It has not been a good month at PayPal. “On November 3, the online payment platform was set to institute a policy change that would have fined users for “misinformation” at $2,500 per violation. Essentially, PayPal gave itself the ability to decide whether its users speech was true or false, and them fine them for speaking against their established orthodoxy. IFS previously drew attention to how dangerous these standards were for free expression. After predictable backlash and rapidly falling share prices, PayPal rescinded the policy and said it was an error.

But the uproar also brought attention to another controversial fine (in place for over a year) which allowed PayPal to fine users $2,500 for the “promotion of hate, violence, racial or other forms of intolerance that is discriminatory” and “items that are considered obscene” and take the money directly from user accounts. After yet more backlash, PayPal issued a statement saying that PayPal will not fine users for violations of their Acceptable Use Policy.

On October 29, the platform quietly removed their speech tax  entirely.

Hopefully, PayPal has learned a costly lesson. Users will not tolerate vague policies that can tax or fine them for their free expression. Companies like PayPal will suffer serious public relations disasters if they wade too far into policing speech online, particularly political speech. And having the gall to try and fine users for speech, rather than simply removing content they dislike on their platform, added insult to the injury. When a company decides to moderate content on their platforms, there must be clear and reasonable standards that can protect users from abuse.

It is deeply concerning that it took so many tries for PayPal to eventually arrive at the right conclusion that it should not impose free speech fines. Think for a moment on the astonishing breadth of what PayPal’s policy was when it was willing to fine users $2,500 for vague standards such as “obscenity” or “promoting hate.” Is using PayPal at a bakery that refuses to decorate a wedding cake for a gay couple promoting hate or intolerance? Is purchasing a copy of Mein Kampf using PayPal for the purchase intolerant or promoting hate? Would selling books through PayPal banned for their “discriminatory” or “obscene” content, like Huckleberry Finn or Maus, be reason for PayPal to effectively “tax” you? PayPal offered no answers to these questions when it published its policy and kept it in place for over a year.

Using fines to punish speech also creates a perverse incentive for any internet company that decides to moderate in this way. The platform rakes in money the more taxes it applies and the more broadly it applies them. It has less of an incentive to reverse bad decisions because it profits by taking money from user accounts. When in doubt about a violation, fining more speech, more often brings in more revenue. At the same time, risk-averse users are more likely to abandon the platform for fear of having their account balance wiped out.

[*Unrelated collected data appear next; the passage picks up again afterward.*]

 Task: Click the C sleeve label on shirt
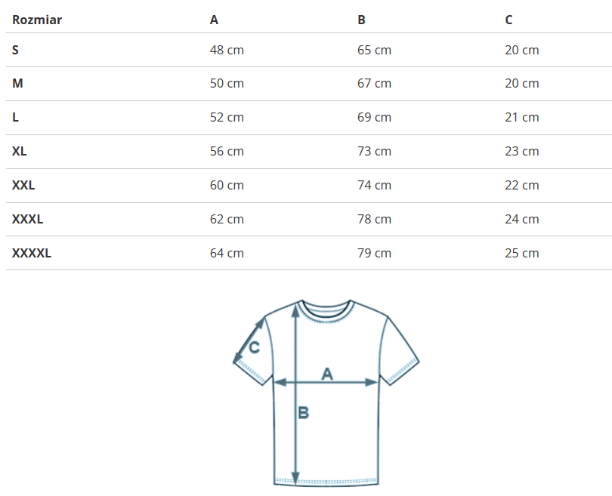[255, 347]
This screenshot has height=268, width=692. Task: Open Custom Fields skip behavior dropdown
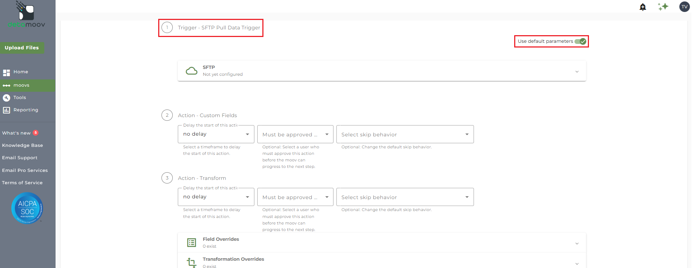click(405, 134)
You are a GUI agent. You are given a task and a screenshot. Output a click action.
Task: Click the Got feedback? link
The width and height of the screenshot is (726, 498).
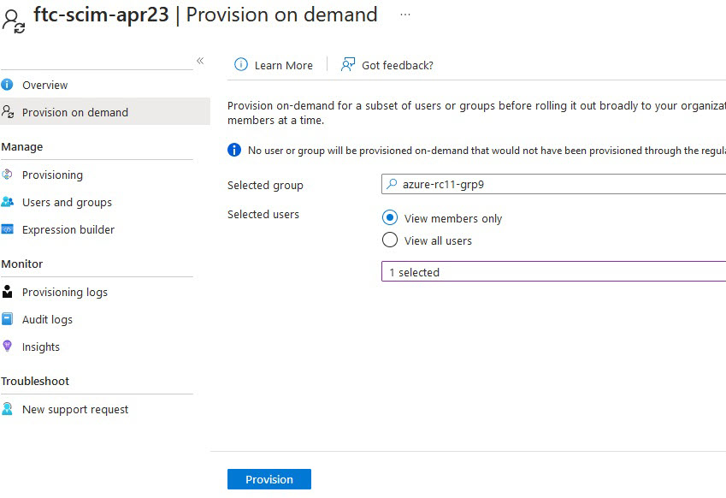tap(397, 65)
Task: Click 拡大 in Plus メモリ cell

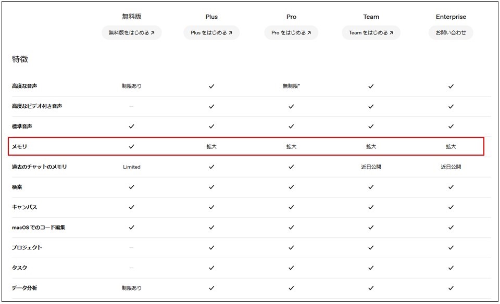Action: coord(211,147)
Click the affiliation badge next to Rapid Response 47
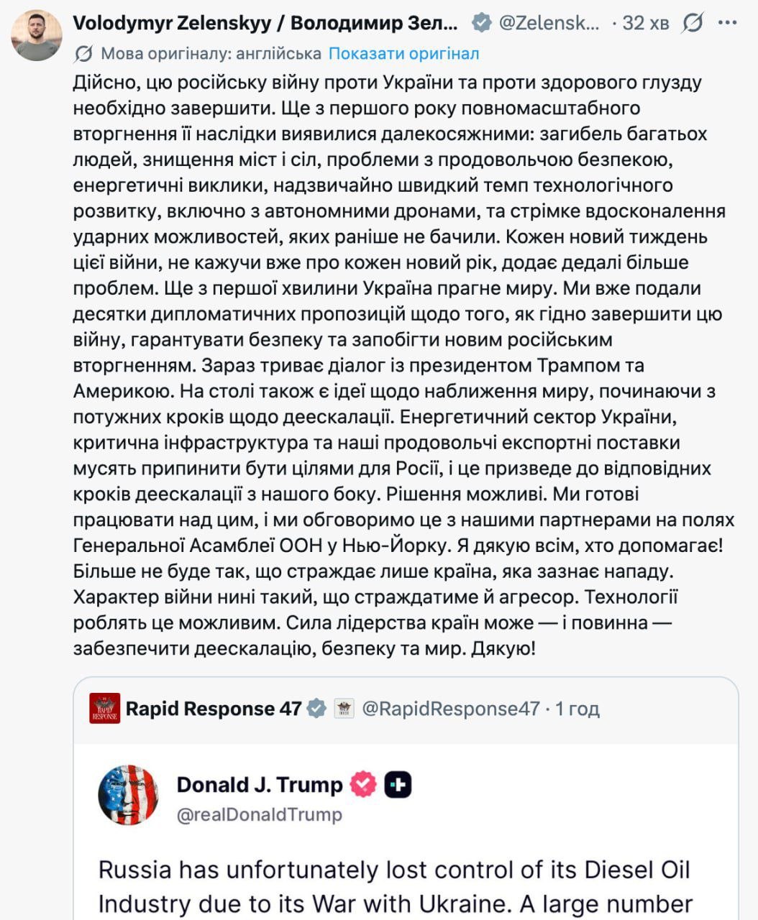This screenshot has width=758, height=920. 344,709
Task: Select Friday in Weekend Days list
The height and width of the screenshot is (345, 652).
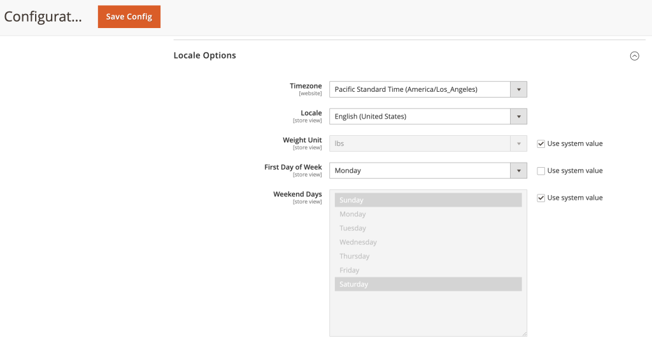Action: (428, 270)
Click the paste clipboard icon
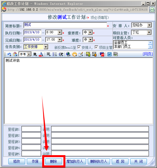Viewport: 157px width, 168px height. pyautogui.click(x=15, y=54)
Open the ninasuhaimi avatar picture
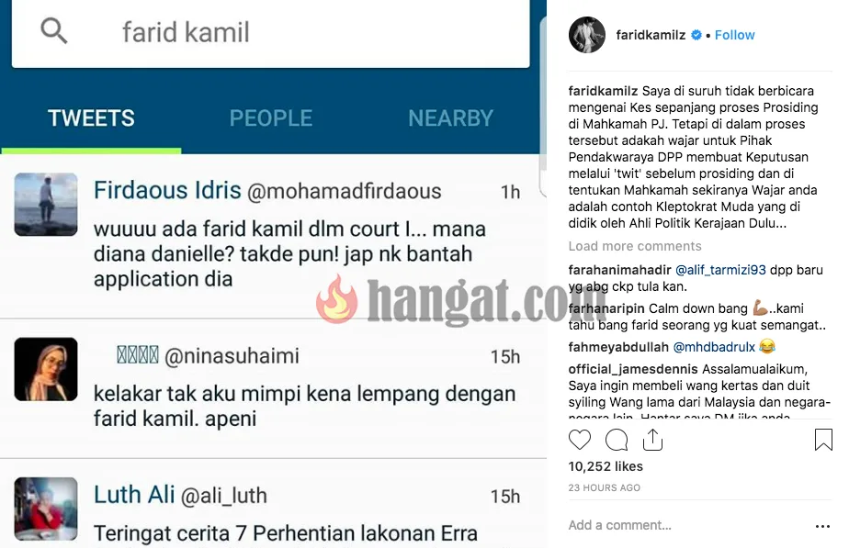The height and width of the screenshot is (548, 849). tap(46, 369)
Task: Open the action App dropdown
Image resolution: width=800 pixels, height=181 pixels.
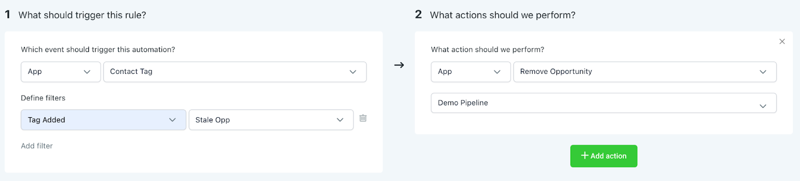Action: tap(471, 72)
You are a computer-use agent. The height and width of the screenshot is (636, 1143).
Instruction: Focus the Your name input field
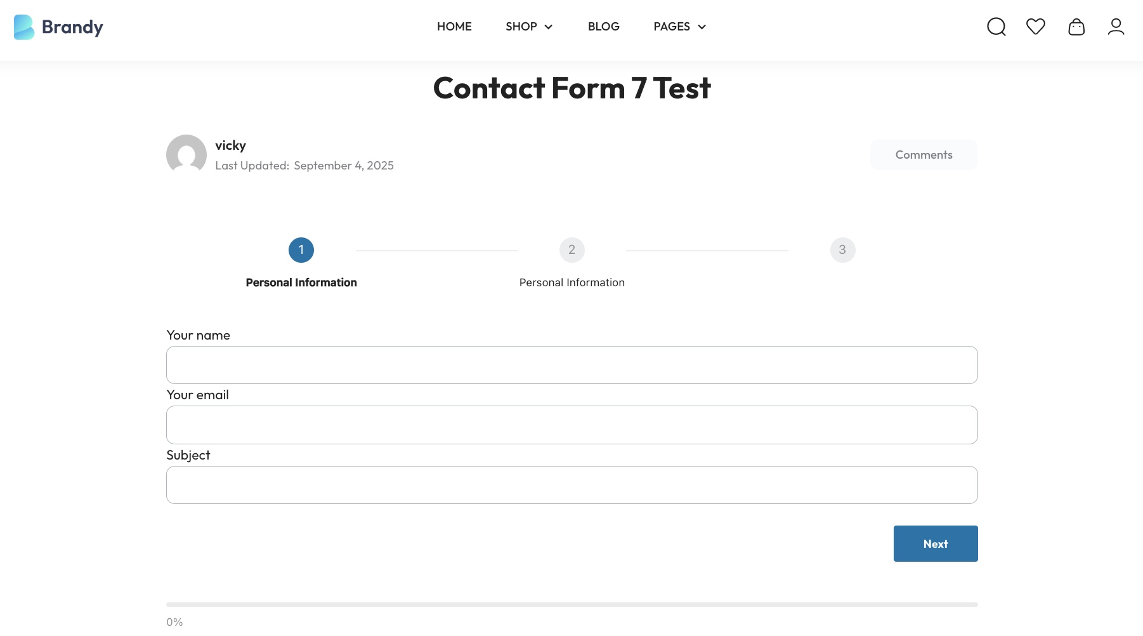tap(572, 365)

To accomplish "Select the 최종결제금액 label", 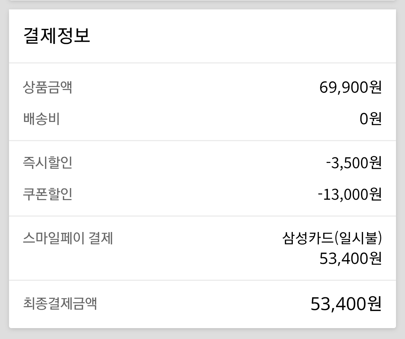I will tap(60, 303).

PayPal was right to shutter its foolhardy speech tax. These standards will be impossible to enforced fairly and PayPal has the wrong incentive to pass judgment. Large companies that engage in financial transactions ought to remain neutral when it comes to speech issues or else they risk closing off millions from convenient financial services and eroding a public culture of free expression and tolerance. The public pressure in these cases highlight that consumers will not tolerate such heavy-handed policies against free expression online and that large platforms ought to strive to enforce policies that are clear, reasonable, and don’t expose users to arbitrary enforcement.